Tepatnya 1978, proyek pengembangan pesawat pertama XT-400 yang dibanggakan oleh Lembaga Penerbangan dan Antariksa Penerbangan Nasional (LAPAN) terhenti karena persoalan dana.
Nama Suharso, sang pahlawan dirgantara perancang XT-400 juga ikut tenggelam.
Namun 30 tahun kemudian, pada 2008, sebuah tim dari Universitas Dirgantara Marsekal Suryadarma, Jakarta melakukan studi pengembangan lanjutan proyek tersebut. Nama proyek pesawat tersebut kemudian berubah menjadi XT-800. XT sendiri adalah kepanjangan dari Experimental Transport.
Dilansir dari Airspace Review, XT-400 mengadopsi dua mesin Lycoming IO-540C berdaya 250 HP untuk masing-masing. Kecepatan maksimumnya berkisar 273 km/jam dengan ketinggian terbang 4.665 dan dan jangkaun operasi sekitar 965 km.

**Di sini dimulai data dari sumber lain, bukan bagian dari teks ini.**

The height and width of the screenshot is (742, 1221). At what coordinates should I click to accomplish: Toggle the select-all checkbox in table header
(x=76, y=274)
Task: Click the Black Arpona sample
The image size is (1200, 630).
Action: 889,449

Sedangkan pengembangan XT-800 dimaksudkan untuk memodifikasi rancangan twin engine tersebut menjadi single engine.
Perkembangan tersebut terjadi pada motor Turbine Gas berwujud "Turbo-fan" untuk memberikan tenaga pada pesawat-pesawat besar.

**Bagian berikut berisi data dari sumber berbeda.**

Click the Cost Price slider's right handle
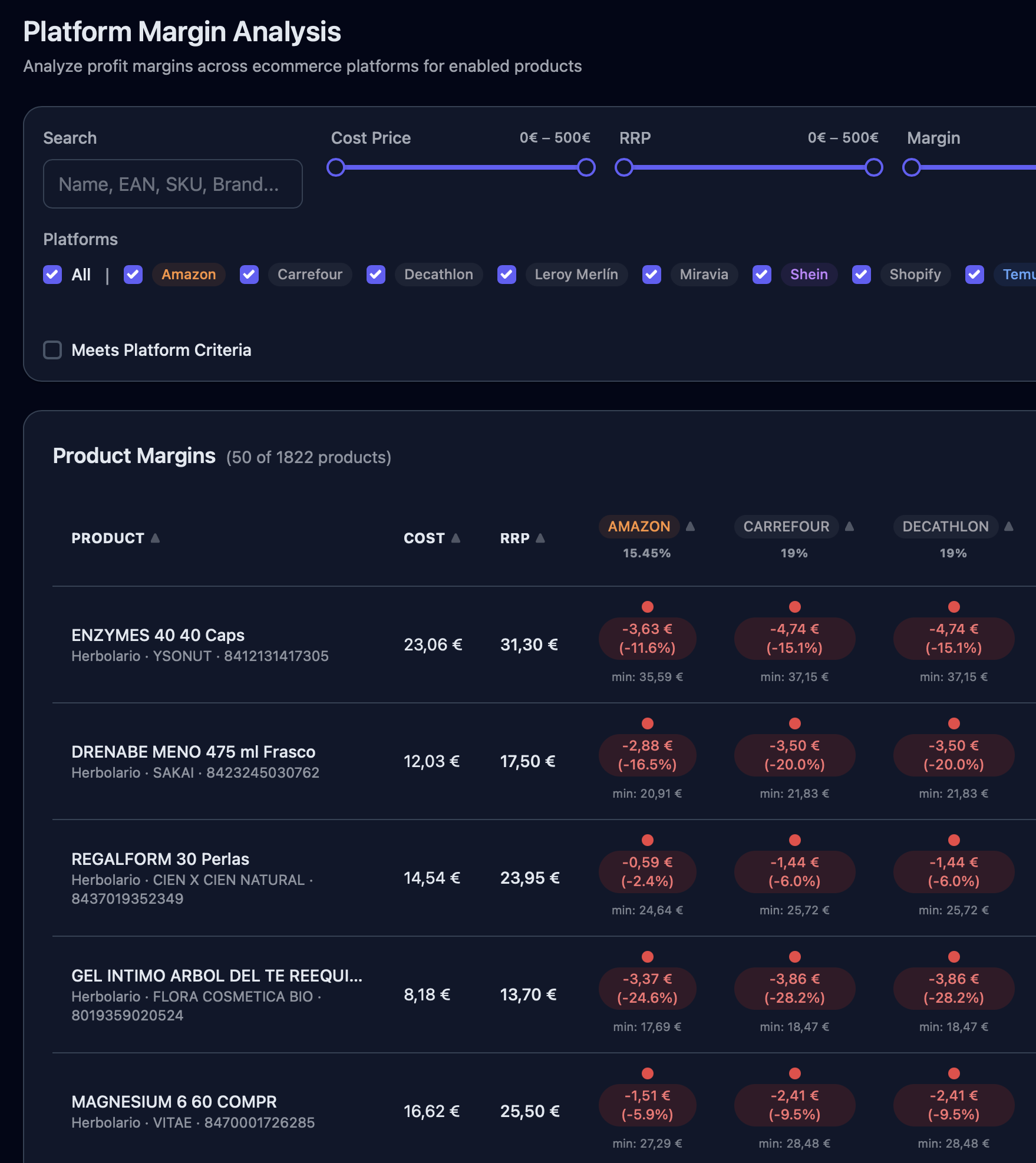 point(586,167)
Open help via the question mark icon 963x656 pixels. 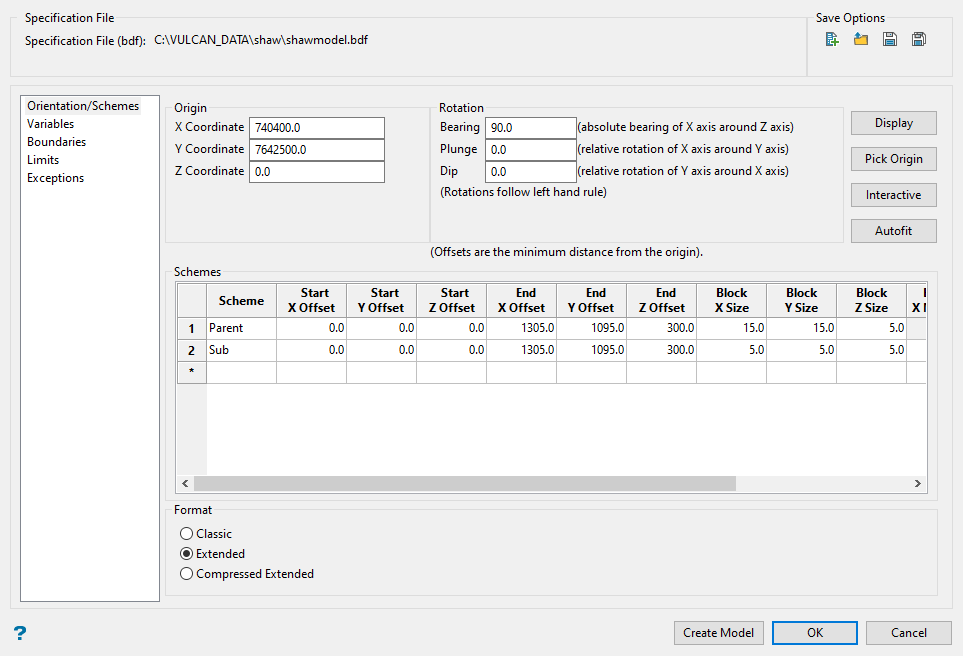point(19,633)
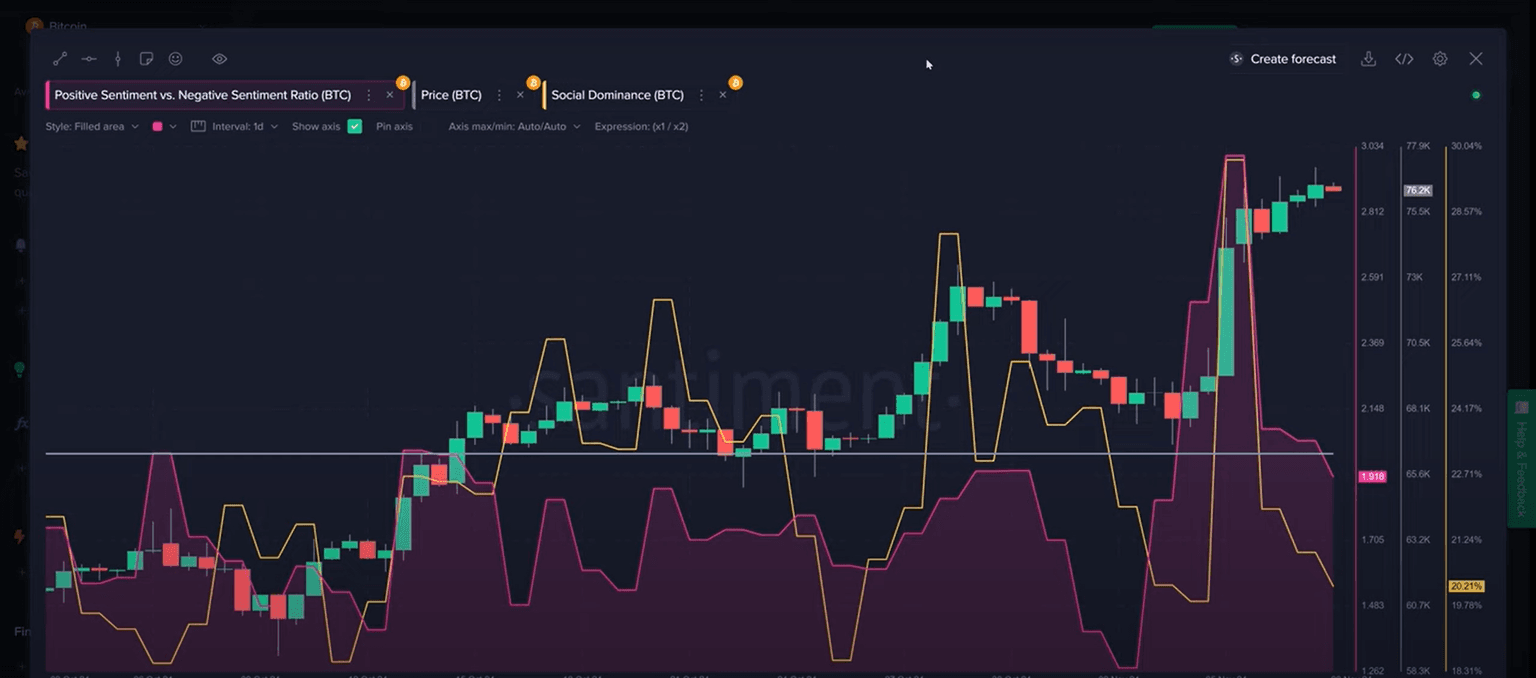Open the emoji picker tool

(x=176, y=59)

Jika XT-400 hanya dapat menampung 7 penumpang dan seorang pilot, XT-800 memiliki kapasitas hingga 20 orang.
Pengembangan ini dilakukan merujuk kepada pesawat Gavilan buatan Kolombia, Amerika Latin. Pada 1985, Gavilan memiliki kapasitas 8 penumpang dengan tenaga motor piston. Sepuluh tahun kemudian, Australia mengadopsi Gavilan dengan menciptakan Airvan.

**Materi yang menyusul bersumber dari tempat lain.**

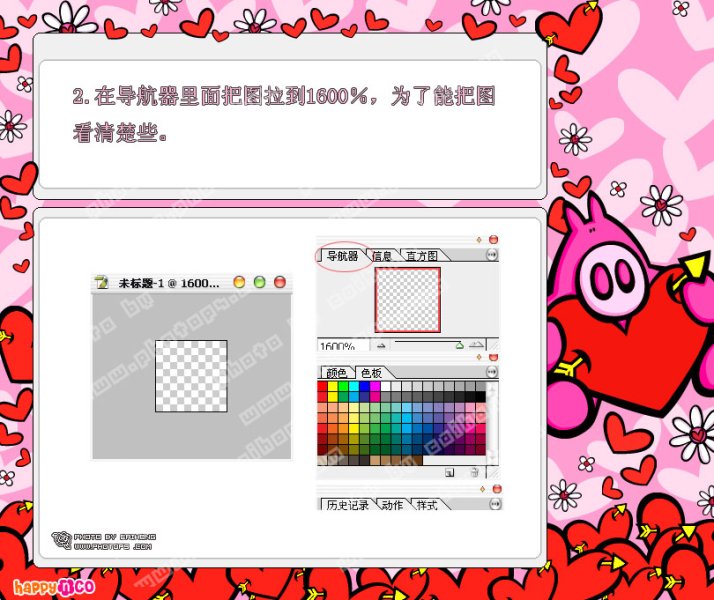Open the 动作 tab

click(392, 505)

Baik Gavilan maupun Airvan memiliki twin engine yang kemudian dimodifikasi menjadi single engine.
Jika XT-800 benar-benar dikembangkan, maka pesawat akan memiliki sistem propulsi yang lebih sederhana, pesawat yang lebih ringan, dan harga yang lebih terjangkau.